RECORDS FOR THE EXERCISE:

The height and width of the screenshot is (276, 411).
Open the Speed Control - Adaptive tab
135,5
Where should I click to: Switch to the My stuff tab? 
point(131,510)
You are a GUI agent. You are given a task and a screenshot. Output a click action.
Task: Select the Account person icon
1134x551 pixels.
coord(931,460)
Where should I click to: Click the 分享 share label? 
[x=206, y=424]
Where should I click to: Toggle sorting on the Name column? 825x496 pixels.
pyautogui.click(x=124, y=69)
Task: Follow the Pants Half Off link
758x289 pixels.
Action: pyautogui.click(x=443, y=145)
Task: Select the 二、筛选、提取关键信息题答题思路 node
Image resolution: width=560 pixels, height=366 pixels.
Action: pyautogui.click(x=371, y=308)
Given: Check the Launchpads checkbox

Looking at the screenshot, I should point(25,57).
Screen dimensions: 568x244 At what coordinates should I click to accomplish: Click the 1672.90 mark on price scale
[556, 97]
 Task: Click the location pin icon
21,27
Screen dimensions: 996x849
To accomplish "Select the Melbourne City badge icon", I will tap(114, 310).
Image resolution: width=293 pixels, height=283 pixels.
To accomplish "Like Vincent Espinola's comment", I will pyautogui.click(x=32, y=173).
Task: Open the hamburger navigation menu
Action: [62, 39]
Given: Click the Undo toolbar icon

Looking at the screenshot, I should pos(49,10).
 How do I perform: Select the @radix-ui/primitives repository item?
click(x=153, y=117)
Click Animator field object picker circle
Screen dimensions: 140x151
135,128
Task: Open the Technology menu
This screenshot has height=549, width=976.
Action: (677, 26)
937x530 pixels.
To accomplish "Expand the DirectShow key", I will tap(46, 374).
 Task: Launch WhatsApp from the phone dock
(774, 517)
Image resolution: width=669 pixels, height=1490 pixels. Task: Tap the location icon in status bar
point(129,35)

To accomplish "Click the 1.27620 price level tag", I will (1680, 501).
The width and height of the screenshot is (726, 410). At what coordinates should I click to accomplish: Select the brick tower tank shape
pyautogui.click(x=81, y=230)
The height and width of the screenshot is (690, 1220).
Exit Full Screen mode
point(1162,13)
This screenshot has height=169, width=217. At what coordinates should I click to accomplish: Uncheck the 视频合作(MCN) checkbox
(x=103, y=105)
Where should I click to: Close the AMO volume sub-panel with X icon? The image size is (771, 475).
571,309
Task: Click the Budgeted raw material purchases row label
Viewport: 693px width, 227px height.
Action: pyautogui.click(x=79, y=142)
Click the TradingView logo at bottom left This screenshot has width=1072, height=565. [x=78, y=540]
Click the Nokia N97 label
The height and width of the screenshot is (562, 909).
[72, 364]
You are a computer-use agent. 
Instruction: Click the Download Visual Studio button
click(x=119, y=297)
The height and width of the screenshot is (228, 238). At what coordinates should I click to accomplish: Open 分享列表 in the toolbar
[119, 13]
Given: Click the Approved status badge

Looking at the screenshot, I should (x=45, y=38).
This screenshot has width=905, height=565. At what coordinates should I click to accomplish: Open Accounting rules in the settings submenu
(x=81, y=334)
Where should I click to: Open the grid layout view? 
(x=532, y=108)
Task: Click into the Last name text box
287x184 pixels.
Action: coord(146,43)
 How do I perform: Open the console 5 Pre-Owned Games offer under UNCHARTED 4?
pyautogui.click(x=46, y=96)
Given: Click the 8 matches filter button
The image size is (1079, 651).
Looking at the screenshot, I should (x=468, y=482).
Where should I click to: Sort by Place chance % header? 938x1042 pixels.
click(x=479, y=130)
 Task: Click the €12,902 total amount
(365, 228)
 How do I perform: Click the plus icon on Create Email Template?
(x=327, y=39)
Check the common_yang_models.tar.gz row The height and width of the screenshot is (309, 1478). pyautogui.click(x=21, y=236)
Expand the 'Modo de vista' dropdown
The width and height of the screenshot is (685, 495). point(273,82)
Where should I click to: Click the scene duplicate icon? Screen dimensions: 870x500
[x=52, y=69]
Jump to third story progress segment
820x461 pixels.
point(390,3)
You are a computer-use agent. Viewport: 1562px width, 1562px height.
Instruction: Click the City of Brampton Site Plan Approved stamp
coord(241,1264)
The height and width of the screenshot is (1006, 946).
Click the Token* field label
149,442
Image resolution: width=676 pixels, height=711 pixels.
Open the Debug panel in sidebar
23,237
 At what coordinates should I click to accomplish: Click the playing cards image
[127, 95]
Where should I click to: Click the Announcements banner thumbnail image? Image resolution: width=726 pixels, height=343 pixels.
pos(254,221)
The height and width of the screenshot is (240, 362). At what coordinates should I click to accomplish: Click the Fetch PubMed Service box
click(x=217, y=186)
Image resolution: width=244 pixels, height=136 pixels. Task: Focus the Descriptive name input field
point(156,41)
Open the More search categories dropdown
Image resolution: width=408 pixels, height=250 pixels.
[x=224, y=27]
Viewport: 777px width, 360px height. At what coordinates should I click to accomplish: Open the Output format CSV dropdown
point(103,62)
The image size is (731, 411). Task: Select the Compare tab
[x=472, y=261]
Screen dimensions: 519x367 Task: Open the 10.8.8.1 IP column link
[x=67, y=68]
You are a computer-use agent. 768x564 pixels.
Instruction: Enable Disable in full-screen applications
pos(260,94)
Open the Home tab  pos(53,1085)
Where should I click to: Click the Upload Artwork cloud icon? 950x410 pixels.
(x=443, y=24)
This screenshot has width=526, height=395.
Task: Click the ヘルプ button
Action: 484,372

YOUR ASSIGNMENT: Set down the entries above once more, verbatim.

OUTPUT BELOW:
The height and width of the screenshot is (276, 411).
Open the Speed Control - Adaptive tab
135,5
Where should I click to: Switch to the My stuff tab? 
point(131,510)
You are a GUI agent. You are given a task and a screenshot. Output a click action.
Task: Select the Account person icon
1134x551 pixels.
coord(931,460)
Where should I click to: Click the 分享 share label? 
[x=206, y=424]
Where should I click to: Toggle sorting on the Name column? 825x496 pixels.
pyautogui.click(x=124, y=69)
Task: Follow the Pants Half Off link
758x289 pixels.
Action: pyautogui.click(x=443, y=145)
Task: Select the 二、筛选、提取关键信息题答题思路 node
Image resolution: width=560 pixels, height=366 pixels.
Action: pyautogui.click(x=371, y=308)
Given: Check the Launchpads checkbox

Looking at the screenshot, I should point(25,57).
Screen dimensions: 568x244 At what coordinates should I click to accomplish: Click the 1672.90 mark on price scale
[556, 97]
 Task: Click the location pin icon
21,27
Screen dimensions: 996x849
To accomplish "Select the Melbourne City badge icon", I will tap(114, 310).
Image resolution: width=293 pixels, height=283 pixels.
To accomplish "Like Vincent Espinola's comment", I will pyautogui.click(x=32, y=173).
Task: Open the hamburger navigation menu
Action: [62, 39]
Given: Click the Undo toolbar icon

Looking at the screenshot, I should pos(49,10).
 How do I perform: Select the @radix-ui/primitives repository item?
click(x=153, y=117)
Click Animator field object picker circle
Screen dimensions: 140x151
135,128
Task: Open the Technology menu
This screenshot has height=549, width=976.
Action: (677, 26)
937x530 pixels.
To accomplish "Expand the DirectShow key", I will tap(46, 374).
 Task: Launch WhatsApp from the phone dock
(774, 517)
Image resolution: width=669 pixels, height=1490 pixels. Task: Tap the location icon in status bar
point(129,35)

To accomplish "Click the 1.27620 price level tag", I will (1680, 501).
The width and height of the screenshot is (726, 410). At what coordinates should I click to accomplish: Select the brick tower tank shape
pyautogui.click(x=81, y=230)
The height and width of the screenshot is (690, 1220).
Exit Full Screen mode
point(1162,13)
This screenshot has height=169, width=217. At what coordinates should I click to accomplish: Uncheck the 视频合作(MCN) checkbox
(x=103, y=105)
Where should I click to: Close the AMO volume sub-panel with X icon? The image size is (771, 475).
571,309
Task: Click the Budgeted raw material purchases row label
Viewport: 693px width, 227px height.
Action: pyautogui.click(x=79, y=142)
Click the TradingView logo at bottom left This screenshot has width=1072, height=565. [x=78, y=540]
Click the Nokia N97 label
The height and width of the screenshot is (562, 909).
[72, 364]
You are a computer-use agent. 
Instruction: Click the Download Visual Studio button
click(x=119, y=297)
The height and width of the screenshot is (228, 238). At what coordinates should I click to accomplish: Open 分享列表 in the toolbar
[119, 13]
Given: Click the Approved status badge

Looking at the screenshot, I should (x=45, y=38).
This screenshot has width=905, height=565. At what coordinates should I click to accomplish: Open Accounting rules in the settings submenu
(x=81, y=334)
Where should I click to: Open the grid layout view? 
(x=532, y=108)
Task: Click into the Last name text box
287x184 pixels.
Action: coord(146,43)
 How do I perform: Open the console 5 Pre-Owned Games offer under UNCHARTED 4?
pyautogui.click(x=46, y=96)
Given: Click the 8 matches filter button
The image size is (1079, 651).
Looking at the screenshot, I should (x=468, y=482).
Where should I click to: Sort by Place chance % header? 938x1042 pixels.
click(x=479, y=130)
 Task: Click the €12,902 total amount
(365, 228)
 How do I perform: Click the plus icon on Create Email Template?
(x=327, y=39)
Check the common_yang_models.tar.gz row The height and width of the screenshot is (309, 1478). pyautogui.click(x=21, y=236)
Expand the 'Modo de vista' dropdown
The width and height of the screenshot is (685, 495). point(273,82)
Where should I click to: Click the scene duplicate icon? Screen dimensions: 870x500
[x=52, y=69]
Jump to third story progress segment
820x461 pixels.
point(390,3)
You are a computer-use agent. Viewport: 1562px width, 1562px height.
Instruction: Click the City of Brampton Site Plan Approved stamp
coord(241,1264)
The height and width of the screenshot is (1006, 946).
Click the Token* field label
149,442
Image resolution: width=676 pixels, height=711 pixels.
Open the Debug panel in sidebar
23,237
 At what coordinates should I click to accomplish: Click the playing cards image
[127, 95]
Where should I click to: Click the Announcements banner thumbnail image? Image resolution: width=726 pixels, height=343 pixels.
pos(254,221)
The height and width of the screenshot is (240, 362). At what coordinates should I click to accomplish: Click the Fetch PubMed Service box
click(x=217, y=186)
Image resolution: width=244 pixels, height=136 pixels. Task: Focus the Descriptive name input field
point(156,41)
Open the More search categories dropdown
Image resolution: width=408 pixels, height=250 pixels.
[x=224, y=27]
Viewport: 777px width, 360px height. At what coordinates should I click to accomplish: Open the Output format CSV dropdown
point(103,62)
The image size is (731, 411). Task: Select the Compare tab
[x=472, y=261]
Screen dimensions: 519x367 Task: Open the 10.8.8.1 IP column link
[x=67, y=68]
You are a computer-use agent. 768x564 pixels.
Instruction: Enable Disable in full-screen applications
pos(260,94)
Open the Home tab  pos(53,1085)
Where should I click to: Click the Upload Artwork cloud icon? 950x410 pixels.
(x=443, y=24)
This screenshot has width=526, height=395.
Task: Click the ヘルプ button
Action: 484,372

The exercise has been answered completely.